We still spend our money on utter rubbish for our bodies and the world. I don't set myself up as a holy example. And we don't have to make a great sacrifice in other areas to shop seasonally and ethically. Trying to balance the family budget for a large family can be difficult in itself, let alone when trying to make further sacrifices. Some are reliant on food donations. But I remember we started out just by making a small change or two. Financially, things are not always possible. But sometimes, they don't seem possible, and God makes them so. If we can, I think we should try and return to the old ways, the old Harvest, and:

  • Shop for local produce which supports local producers and cuts down on airmiles
  • Grow our own fruit, vegetables and herbs (I don't practice what I preach here!)
  • Use a veg box scheme which helps the environment and farmers
  • Find out how and where to buy sustainable and ethically fished seafood
  • Buy organic fruit and veg which is better for the environment (and for your body I would say!)
  • Buy organic meat and eggs or the cheaper free-range version which is still better for the animals' welfare
  • Think more about what you are cooking and eating by eating seasonal foods
  • Prioritise food shopping and food preparation more in life (this is hard!)
  • Eat more vegetarian and vegan meals if you can
  • If this is too hard, eat less meat - a good organic chicken feeds six of us for 2-3 meals
  • Buy milk from the farmers and help sustain the hard-done-by dairy industry 
  • Donate good quality food - and treats - to the local food bank. Or volunteer to help there!
  • Donate to charities which help provide clean water and help people grown and source more food in the developing world.
These last two items on the list really represent to me the changing face of Harvest in another way. When I was at school, we took in fresh and tinned items to give to the elderly in the community. They were seen as the poor and needy. This week, my kids' school and our church collected items for our town charity which provides food for the needy. Particularly local families who are signed up for food parcels at the food bank. People who can't manage, locally. In our community. Despite welfare schemes and the introduction of a living wage.
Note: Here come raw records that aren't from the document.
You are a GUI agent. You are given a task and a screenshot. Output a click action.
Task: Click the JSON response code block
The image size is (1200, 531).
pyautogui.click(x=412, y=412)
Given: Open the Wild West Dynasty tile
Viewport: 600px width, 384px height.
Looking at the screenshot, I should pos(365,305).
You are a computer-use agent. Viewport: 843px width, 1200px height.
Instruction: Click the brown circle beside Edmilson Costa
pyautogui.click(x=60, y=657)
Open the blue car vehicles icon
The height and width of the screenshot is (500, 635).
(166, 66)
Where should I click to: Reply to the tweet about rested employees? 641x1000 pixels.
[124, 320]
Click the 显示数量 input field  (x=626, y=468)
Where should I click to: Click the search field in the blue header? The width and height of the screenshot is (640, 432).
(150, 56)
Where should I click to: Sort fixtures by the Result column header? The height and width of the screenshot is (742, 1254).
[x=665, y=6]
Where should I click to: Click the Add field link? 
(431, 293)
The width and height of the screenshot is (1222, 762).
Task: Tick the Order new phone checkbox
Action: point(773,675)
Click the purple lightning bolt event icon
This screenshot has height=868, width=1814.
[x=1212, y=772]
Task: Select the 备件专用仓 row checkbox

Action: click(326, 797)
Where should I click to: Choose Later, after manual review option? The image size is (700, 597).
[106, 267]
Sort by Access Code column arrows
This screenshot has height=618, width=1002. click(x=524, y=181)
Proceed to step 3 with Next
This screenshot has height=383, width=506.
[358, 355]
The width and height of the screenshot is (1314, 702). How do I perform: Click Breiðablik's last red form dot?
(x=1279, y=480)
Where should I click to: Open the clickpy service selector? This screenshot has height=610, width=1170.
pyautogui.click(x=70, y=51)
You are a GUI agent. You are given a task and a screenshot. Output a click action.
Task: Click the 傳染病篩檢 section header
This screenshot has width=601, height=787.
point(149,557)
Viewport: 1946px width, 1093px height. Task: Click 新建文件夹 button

4thSister kept joining our curate and priest on the stage at Harvest Supper

And our Harvest Supper supported Water Aid. Financial donations were collected to provide clean water for those who don't have it. As well as our usual charity contributions we can now say as a family that we have provided two taps! 

I truly believe that giving thanks is not just about being thankful. It is about being grateful for what we have and looking around at what others don't have, and helping out. Sometimes we may be the ones that need helping out, financially or otherwise. But if we are in the position where we can contribute to the welfare of creation - the seas, the fields, the animals, the farmers - then I really believe that we should; that we are tasked by Jesus to do it. Even if we can just pick one small thing to change, it can help have an impact. This should be the new song of harvest home.

[Edited to add - I would also like to publicly thank my husband for working extremely hard using the gifts he was born with to enable us to support ourselves and others.]